## Input material

================================

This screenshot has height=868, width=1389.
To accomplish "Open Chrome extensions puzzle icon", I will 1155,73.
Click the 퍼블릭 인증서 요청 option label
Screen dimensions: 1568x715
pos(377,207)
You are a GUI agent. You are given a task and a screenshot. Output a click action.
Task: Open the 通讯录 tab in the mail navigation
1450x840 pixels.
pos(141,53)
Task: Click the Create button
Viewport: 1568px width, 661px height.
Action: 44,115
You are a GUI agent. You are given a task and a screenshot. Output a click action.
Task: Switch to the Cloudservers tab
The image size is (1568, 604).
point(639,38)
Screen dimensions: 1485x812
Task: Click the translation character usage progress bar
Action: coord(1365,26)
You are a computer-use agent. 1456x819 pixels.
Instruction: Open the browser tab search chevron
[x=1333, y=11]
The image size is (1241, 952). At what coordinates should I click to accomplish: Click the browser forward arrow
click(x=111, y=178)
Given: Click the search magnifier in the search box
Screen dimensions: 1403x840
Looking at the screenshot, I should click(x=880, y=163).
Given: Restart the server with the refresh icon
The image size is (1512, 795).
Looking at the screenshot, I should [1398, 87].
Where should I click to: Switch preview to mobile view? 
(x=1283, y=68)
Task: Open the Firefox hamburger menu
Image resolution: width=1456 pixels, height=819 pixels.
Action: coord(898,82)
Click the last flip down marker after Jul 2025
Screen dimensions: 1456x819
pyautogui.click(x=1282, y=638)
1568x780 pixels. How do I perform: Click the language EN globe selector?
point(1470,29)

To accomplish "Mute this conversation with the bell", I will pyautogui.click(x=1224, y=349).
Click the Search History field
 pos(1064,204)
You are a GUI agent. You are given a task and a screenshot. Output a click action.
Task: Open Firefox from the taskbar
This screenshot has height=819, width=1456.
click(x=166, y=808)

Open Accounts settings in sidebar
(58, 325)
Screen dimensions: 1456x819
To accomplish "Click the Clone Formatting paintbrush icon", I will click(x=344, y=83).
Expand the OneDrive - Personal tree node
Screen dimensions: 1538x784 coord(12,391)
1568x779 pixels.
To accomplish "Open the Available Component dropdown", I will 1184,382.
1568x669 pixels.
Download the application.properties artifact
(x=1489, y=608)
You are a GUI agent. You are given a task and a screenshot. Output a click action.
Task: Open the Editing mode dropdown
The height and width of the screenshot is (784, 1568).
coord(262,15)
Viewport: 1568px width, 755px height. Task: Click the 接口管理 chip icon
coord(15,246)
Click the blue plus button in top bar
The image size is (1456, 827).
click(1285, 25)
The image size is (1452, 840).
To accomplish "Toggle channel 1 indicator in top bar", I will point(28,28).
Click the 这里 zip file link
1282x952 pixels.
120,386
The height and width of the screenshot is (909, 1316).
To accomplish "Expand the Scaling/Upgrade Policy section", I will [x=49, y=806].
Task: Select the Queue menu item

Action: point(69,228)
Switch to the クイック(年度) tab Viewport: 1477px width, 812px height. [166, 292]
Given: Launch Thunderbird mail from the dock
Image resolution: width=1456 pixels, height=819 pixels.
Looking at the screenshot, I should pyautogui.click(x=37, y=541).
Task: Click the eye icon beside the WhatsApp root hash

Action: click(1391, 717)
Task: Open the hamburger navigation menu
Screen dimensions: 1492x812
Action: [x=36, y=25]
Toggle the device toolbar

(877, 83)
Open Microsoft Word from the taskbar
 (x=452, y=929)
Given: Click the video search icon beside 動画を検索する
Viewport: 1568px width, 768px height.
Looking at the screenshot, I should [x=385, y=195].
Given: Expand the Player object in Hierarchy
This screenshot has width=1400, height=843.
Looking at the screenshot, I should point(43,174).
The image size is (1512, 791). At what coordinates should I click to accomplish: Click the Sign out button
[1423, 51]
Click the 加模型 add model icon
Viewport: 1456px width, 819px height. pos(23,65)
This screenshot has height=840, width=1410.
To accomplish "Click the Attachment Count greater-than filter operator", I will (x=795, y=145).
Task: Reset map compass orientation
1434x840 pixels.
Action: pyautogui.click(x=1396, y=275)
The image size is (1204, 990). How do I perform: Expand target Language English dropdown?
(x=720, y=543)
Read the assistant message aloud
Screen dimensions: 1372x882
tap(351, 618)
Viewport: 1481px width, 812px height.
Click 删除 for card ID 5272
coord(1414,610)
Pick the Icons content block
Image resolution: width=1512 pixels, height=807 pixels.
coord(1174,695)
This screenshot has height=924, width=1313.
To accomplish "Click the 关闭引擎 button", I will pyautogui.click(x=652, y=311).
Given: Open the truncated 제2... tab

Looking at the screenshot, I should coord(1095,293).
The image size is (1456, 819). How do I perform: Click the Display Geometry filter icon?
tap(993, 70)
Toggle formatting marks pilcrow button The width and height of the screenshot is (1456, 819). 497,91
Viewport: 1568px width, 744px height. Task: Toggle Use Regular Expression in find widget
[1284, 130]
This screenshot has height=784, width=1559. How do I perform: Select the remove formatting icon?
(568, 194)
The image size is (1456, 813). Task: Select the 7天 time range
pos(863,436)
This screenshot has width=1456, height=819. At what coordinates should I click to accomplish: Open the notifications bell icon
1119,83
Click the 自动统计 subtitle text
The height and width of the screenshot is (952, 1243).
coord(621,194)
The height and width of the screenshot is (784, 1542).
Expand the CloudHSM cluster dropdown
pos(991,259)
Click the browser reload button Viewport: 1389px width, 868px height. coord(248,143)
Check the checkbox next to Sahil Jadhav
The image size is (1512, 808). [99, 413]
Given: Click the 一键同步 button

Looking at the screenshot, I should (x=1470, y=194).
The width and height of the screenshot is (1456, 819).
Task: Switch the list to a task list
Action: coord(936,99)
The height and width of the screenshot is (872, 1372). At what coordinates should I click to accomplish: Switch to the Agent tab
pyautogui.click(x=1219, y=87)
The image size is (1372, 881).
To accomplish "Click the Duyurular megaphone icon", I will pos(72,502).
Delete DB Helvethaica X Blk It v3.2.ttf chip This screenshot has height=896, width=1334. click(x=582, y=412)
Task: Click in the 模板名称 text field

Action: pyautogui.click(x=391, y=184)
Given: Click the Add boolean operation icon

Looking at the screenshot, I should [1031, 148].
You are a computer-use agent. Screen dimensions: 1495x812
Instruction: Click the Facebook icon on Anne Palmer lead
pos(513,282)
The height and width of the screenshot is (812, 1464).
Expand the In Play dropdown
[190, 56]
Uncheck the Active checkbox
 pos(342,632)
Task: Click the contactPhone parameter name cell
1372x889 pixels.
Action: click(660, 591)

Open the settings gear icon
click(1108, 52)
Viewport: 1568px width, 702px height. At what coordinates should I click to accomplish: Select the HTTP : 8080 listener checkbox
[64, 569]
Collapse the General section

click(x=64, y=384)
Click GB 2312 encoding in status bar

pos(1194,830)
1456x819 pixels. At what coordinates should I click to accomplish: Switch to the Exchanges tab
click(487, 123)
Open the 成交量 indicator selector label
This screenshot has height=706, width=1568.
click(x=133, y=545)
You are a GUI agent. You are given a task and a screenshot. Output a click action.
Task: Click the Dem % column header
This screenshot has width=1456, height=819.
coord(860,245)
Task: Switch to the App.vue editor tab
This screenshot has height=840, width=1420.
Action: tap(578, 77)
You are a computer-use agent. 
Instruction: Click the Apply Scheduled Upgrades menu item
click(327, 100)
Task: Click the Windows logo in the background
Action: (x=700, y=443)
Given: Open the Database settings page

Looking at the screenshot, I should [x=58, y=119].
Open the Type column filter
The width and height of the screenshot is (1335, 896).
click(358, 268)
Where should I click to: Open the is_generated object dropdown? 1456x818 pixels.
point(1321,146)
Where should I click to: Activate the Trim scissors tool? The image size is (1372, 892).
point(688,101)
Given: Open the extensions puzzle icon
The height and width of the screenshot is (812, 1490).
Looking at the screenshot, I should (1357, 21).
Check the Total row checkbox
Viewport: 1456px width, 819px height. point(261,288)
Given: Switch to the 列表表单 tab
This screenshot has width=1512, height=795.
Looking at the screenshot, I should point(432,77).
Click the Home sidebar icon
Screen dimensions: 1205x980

================================

## Requirement
Exact copies of the line containing "The height and width of the screenshot is (812, 1490)." and of every line after it through the end of the entries are all that should be output.

## Result of the exercise
The height and width of the screenshot is (812, 1490).
Looking at the screenshot, I should (1357, 21).
Check the Total row checkbox
Viewport: 1456px width, 819px height. point(261,288)
Given: Switch to the 列表表单 tab
This screenshot has width=1512, height=795.
Looking at the screenshot, I should point(432,77).
Click the Home sidebar icon
Screen dimensions: 1205x980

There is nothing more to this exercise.